[[ Selected excerpt open ]]

Isiah Thomas’ comments on ’88 Celtics series stirs up strong emotions

Isiah Thomas blaming the Boston Celtics for how his team handled losing to the Bulls in 1991 continues to irk his peers to this day.

The Boston Celtics were never going to be prominent figures in the new ESPN Michael Jordan documentary “The Last Dance”, but the ripples left in the wake of the mid-1980s championship teams led by Larry Bird, Kevin McHale and Robert Parish made for an interesting cameo.

While Boston was on the decline by the time Jordan’s Chicago Bulls and the “Bad Boy” Detroit Piston were fighting out for supremacy in the East, boh had to go through the Celtics and their aging core to do it.

“Detroit had a similar thing with Boston that we had with them,” observed Chicago guard John Paxson in the documentary. “I can still remember the first time that Detroit beat them. And I can remember seeing Kevin McHale come out to half court and shaking hands and things like that.”

This was, of course, in direct response to Pistons Hall of Fame point guard Isiah Thomas (not be confused with former Boston floor general Isaiah Thomas, more on that shortly).

After his Pistons were eliminated by the Bulls in 1991, the team chose to exit the court without shaking hands or congratulating Chicago, Thomas claimed it wasn’t just the norm in that era, but what they’d experienced themselves from the Celtics under similar circumstances in 1988.

This was of course rejected by Jordan and the rest of the Bulls to this day, and was refuted by Celtics employees working the game at the time as well.

“What Isiah said simply isn’t true,” explained ex-Boston video coordinator Jon Jennings via the Boston Globe’s Adam Himmelsbach. “I was sitting right behind [head coach] K.C. Jones.”

The game already decided, Larry Bird, Kevin McHale, Robert Parish and Danny Ainge were all benched at the end of the game, with Kevin McHale even going out of his way to greet Thomas briefly before play resumed and the game ended.

“K.C. and [assistant coaches] Jimmy Rodgers and Chris Ford were all talking about getting guys off the floor, because we were in the Silverdome, and you could just tell these folks were ready to storm the court,” explained Jennings.

A review of the contest by the Globe confirmed announcers had to ask fans to return to their seats with a foul called on a Celtics with just seconds remaining.

“That is honest-to-goodness what that was about,” he continued.

“It had nothing whatsoever to do with trying to show up the Pistons or a lack of sportsmanship. It was really the safety of those guys. I remember K.C. pointing at the guys, going down the bench and saying ‘OK, go to the locker room.'”

[[ Selected excerpt closed ]]
[[ Data shown open ]]

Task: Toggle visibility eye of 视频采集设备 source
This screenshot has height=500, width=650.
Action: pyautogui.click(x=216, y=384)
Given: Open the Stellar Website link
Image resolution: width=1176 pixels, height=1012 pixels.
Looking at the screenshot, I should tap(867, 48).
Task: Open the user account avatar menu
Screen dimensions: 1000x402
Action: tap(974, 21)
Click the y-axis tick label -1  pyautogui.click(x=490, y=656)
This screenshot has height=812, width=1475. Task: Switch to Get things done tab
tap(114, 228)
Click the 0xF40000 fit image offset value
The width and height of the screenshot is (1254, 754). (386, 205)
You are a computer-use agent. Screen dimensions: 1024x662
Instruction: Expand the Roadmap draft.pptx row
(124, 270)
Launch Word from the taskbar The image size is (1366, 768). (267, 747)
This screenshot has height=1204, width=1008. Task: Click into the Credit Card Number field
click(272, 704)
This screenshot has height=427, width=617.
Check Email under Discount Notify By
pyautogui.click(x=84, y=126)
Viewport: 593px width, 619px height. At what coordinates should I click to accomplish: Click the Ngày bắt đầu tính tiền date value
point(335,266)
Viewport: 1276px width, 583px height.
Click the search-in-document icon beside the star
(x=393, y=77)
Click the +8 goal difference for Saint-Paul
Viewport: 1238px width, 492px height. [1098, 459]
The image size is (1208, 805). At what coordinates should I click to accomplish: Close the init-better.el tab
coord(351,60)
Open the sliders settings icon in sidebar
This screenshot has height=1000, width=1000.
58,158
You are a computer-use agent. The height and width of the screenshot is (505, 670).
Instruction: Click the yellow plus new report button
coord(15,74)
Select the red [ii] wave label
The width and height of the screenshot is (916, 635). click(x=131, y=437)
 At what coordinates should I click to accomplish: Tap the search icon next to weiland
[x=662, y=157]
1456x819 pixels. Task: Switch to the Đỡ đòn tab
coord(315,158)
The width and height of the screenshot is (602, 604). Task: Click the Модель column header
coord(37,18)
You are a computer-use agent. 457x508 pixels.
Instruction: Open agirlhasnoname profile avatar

[[ Data shown closed ]]

=== Your goal ===
From the article on Isiah Thomas and the 1988 Celtics series, copy out word for word the passage that begins with the words containing "A review of" and ends with "just seconds remaining.".

=== Exercise output ===
A review of the contest by the Globe confirmed announcers had to ask fans to return to their seats with a foul called on a Celtics with just seconds remaining.